The Two Triggers: Time vs. Size

Postgres triggers a checkpoint based on whichever comes first: checkpoint_timeout or max_wal_size.

1. checkpoint_timeout

This is the "Time" trigger. By default, it’s 5 minutes. This explains why so many people see spikes every 5 minutes. If your database isn't doing much, this is usually fine. But for a busy system, 5 minutes is a very short window.

2. max_wal_size

This is the "Size" trigger. If your database generates more than this amount of WAL since the last checkpoint, a checkpoint is triggered immediately—even if the timeout hasn't been reached.

You can see which one is haunting you by querying pg_stat_bgwriter:

SELECT 
    checkpoints_timed, 
    checkpoints_req, 
    checkpoint_write_time, 
    checkpoint_sync_time 
FROM pg_stat_bgwriter;

* checkpoints_timed: Checkpoints triggered by checkpoint_timeout.
* checkpoints_req: Checkpoints triggered by max_wal_size being exceeded.

The Golden Rule: You want checkpoints_timed to be much higher than checkpoints_req. If checkpoints_req is high, your max_wal_size is too small, and Postgres is being forced to flush data prematurely because it’s running out of log space.

Smoothing the Spike: checkpoint_completion_target

This is the most misunderstood setting in the Postgres ecosystem.

Imagine you have a checkpoint_timeout of 5 minutes. If checkpoint_completion_target is set to 0.1, Postgres will try to finish writing all dirty buffers in the first 10% of that time (30 seconds). That is an aggressive, violent burst of I/O.

If you set it to 0.9 (the modern recommended default), Postgres will spread the writes over 90% of the interval (4.5 minutes). Instead of a flood, you get a steady stream.

-- Check your current settings
SHOW checkpoint_timeout;
SHOW checkpoint_completion_target;
SHOW max_wal_size;

If you are on an older version of Postgres (pre-14), the default was often 0.5. Change it to 0.9 immediately.

The "Full Page Writes" Problem

Here is the "hidden" reason why performance drops after a checkpoint starts.

To prevent data corruption during a partial page write (e.g., a crash happens while the OS is halfway through writing a 8KB Postgres block), Postgres uses Full Page Writes. The first time a data page is modified *after* a checkpoint, the entire 8KB page is written to the WAL, not just the row change.

This means that right after a checkpoint finishes, your WAL volume actually increases. If you checkpoint too frequently, you spend a huge portion of your time writing full pages to the WAL, which increases disk I/O and network traffic (if you have replicas).

How to Tune for Stability

If you're seeing those P99 spikes, here is the playbook I use to stabilize the system.

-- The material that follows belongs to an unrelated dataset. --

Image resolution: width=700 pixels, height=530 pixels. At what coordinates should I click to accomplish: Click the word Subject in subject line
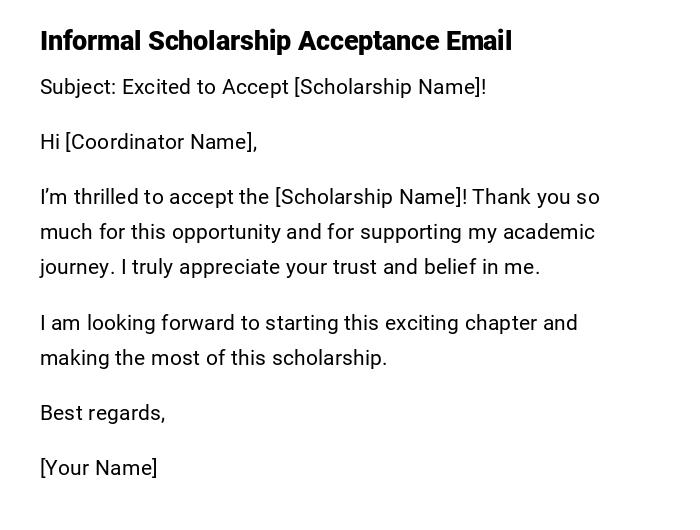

Step 1: Increase the WAL capacity

Don't be stingy with max_wal_size. On a modern server with plenty of disk space, 1GB is tiny. I often start with 16GB or 32GB for high-throughput systems.

-- Run this in your terminal or psql
ALTER SYSTEM SET max_wal_size = '16GB';
ALTER SYSTEM SET min_wal_size = '4GB'; -- Keeps a buffer of WAL files ready
SELECT pg_reload_conf();

Step 2: Increase the timeout

If your storage can handle the recovery time (the time it takes Postgres to start up after a crash), increase checkpoint_timeout from 5 minutes to 15 or 30 minutes. This reduces the frequency of the "Full Page Write" penalty.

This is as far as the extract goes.